Christian continued walking, but the boy continued to taunt him.
“This time, I’ll be sure to help her escape.”
Fangs fully extended he caught him by the throat and slammed him into the dirt. “Hear me now. You even look her way and I’ll carve your eyes out of your skull. She’s mine. Understand? Mine.”
Dane sputtered for breath until Christian finally let him go.
Rising to his full height, Christian straightened his clothing and returned to the porch, ripping the front door clean off the hinges and slamming the dilapidated wood shut. It clattered to the ground.
He planned to speak to Eleazar about this.
CHAPTER 15
The house rattled as the door slammed. Delilah jumped back from the window and hurried to the bed. Christian’s heavy footfalls marked his approach and matched the pounding in her chest. The door flung open and she threw her body back, pretending she was asleep.
“I’m aware you’re awake. If you can be brutally honest with me about our future, why on earth would you pretend to sleep over such foolish nonsense?”
She opened her eyes but didn’t answer. He loomed in the doorway, not entering, not completely meeting her stare. His palpable dark mood siphoned the oxygen out of the room.
“Good. Quiet is preferable at the moment. You’re my mate, and it’s time you understood the full scope of what that means. I expect you downstairs in five minutes.”
The door shut behind him with a conclusive snap.
Well…
Her mind reeled over everything she’d just overheard. Dane said he would help her leave the next time she tried to escape.

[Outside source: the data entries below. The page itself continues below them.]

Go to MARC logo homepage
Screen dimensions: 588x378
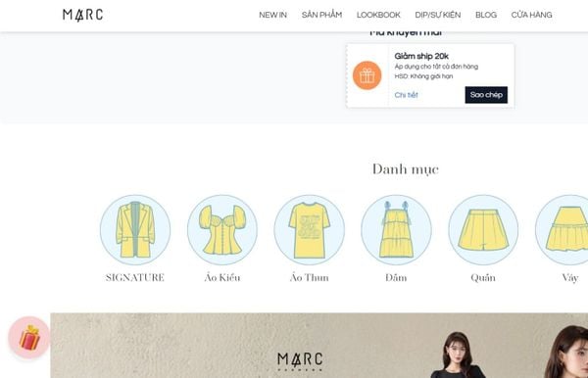(x=83, y=15)
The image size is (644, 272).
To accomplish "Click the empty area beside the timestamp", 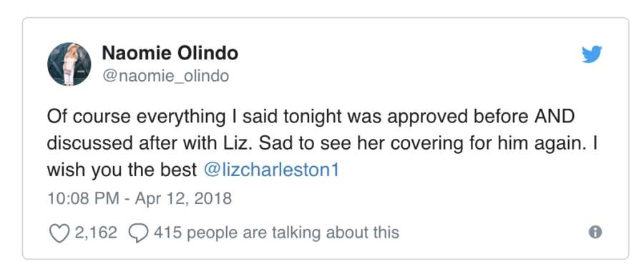I will point(411,199).
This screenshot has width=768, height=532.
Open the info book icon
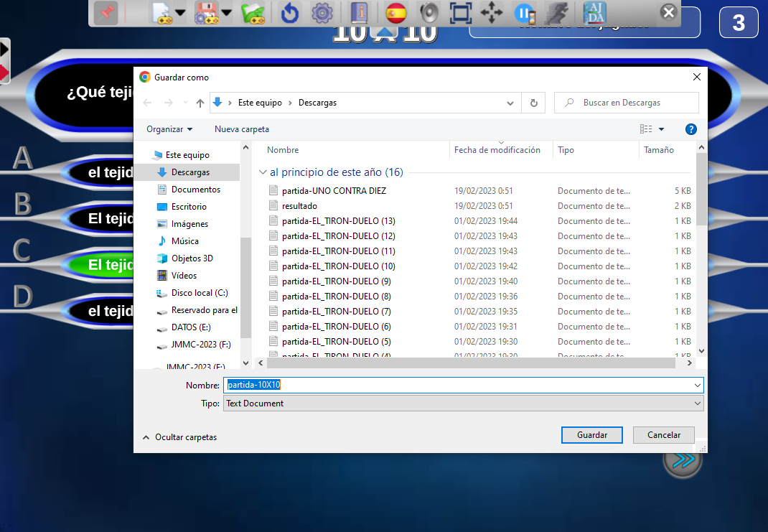pyautogui.click(x=359, y=13)
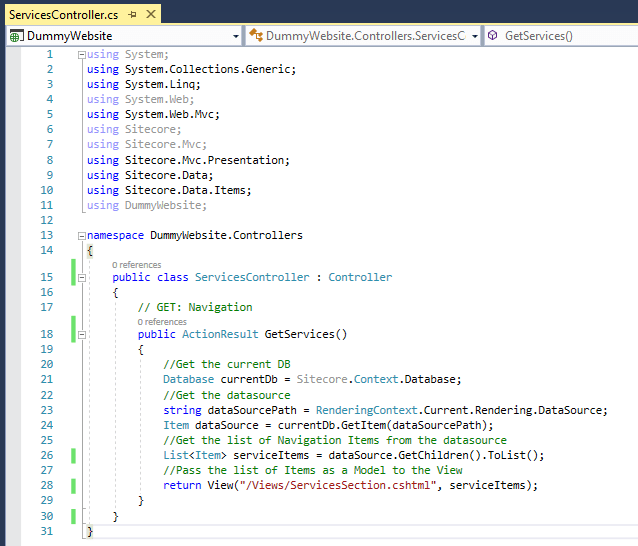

Dane also hurt Christian and, for that, she didn’t like him. But that made no sense. She had no reason to feel protective about Christian. She didn’t like him either.
Maybe she disliked Dane because he didn’t help her before and then he spoke to her in that condescending way that implied she was someone else’s property. He wasn’t trustworthy then, so why should she trust him now?
Tangled up with the urge to comfort her captor when she should be running for her life, she paced. The desire to escape overwhelmed her, but so did the ache in her heart, an ache that was not of her own pain.
Rubbing a hand over her chest, she wondered how she could feel such empathy for someone she hated. She physically felt his stress like a tightening web chilling her heart.
This was stupid. Christian wasn’t there. She could finally run. All she had to do was get up and go. Her mind reviewed the layout of the farm and she tried to think of the fastest route. How far was civilization? If she moved quickly…
He would be faster. Damn it.
But Dane would help her. Good old, untrustworthy Dane.
Dane. Christian’s half-brother. Dane, the guy who hurt Christian’s feelings. Gah! She was being ridiculous. None of this mattered. She hated Christian.
But again, he was in pain. She could feel it. Like, really feel it, as if his emotions were opening her chest. Empathy consumed her heart, indecision twisted her gut, until her mind instinctively reached for his.
An impenetrable wall slammed down between them, and she jerked back and stiffened.
Oh no he didn’t.
Shocked he would actually shut her out, she stomped to the door. He wasn’t waiting in the hall, hovering like he usually did. She scoped out the other rooms, wondering if he was spying from one of the doorways, but the other bedrooms were empty.
Without their mental link, she relied on her other senses to find him. Shutting her eyes, she breathed in and found his comforting scent.
Comforting? No, she meant familiar.
Creeping down the stairs, trying not to make a sound, she held her breath as the last step creaked under her weight. Pausing, she held her breath and glanced toward the open parlor, craning her neck to see the kitchen.
Christian braced his hands on the counter, his shoulders hunched and his back tense as his head dropped low. Her brow pinched. She couldn’t connect with him mentally, but the force and intensity of his pain nearly toppled her.
A soft breeze teased the loose hair at her shoulders and her head turned. The front door was open, hanging cockeyed off the hinges. She didn’t even have to touch it. She could slip right through the narrow crack. Two seconds and she could be gone.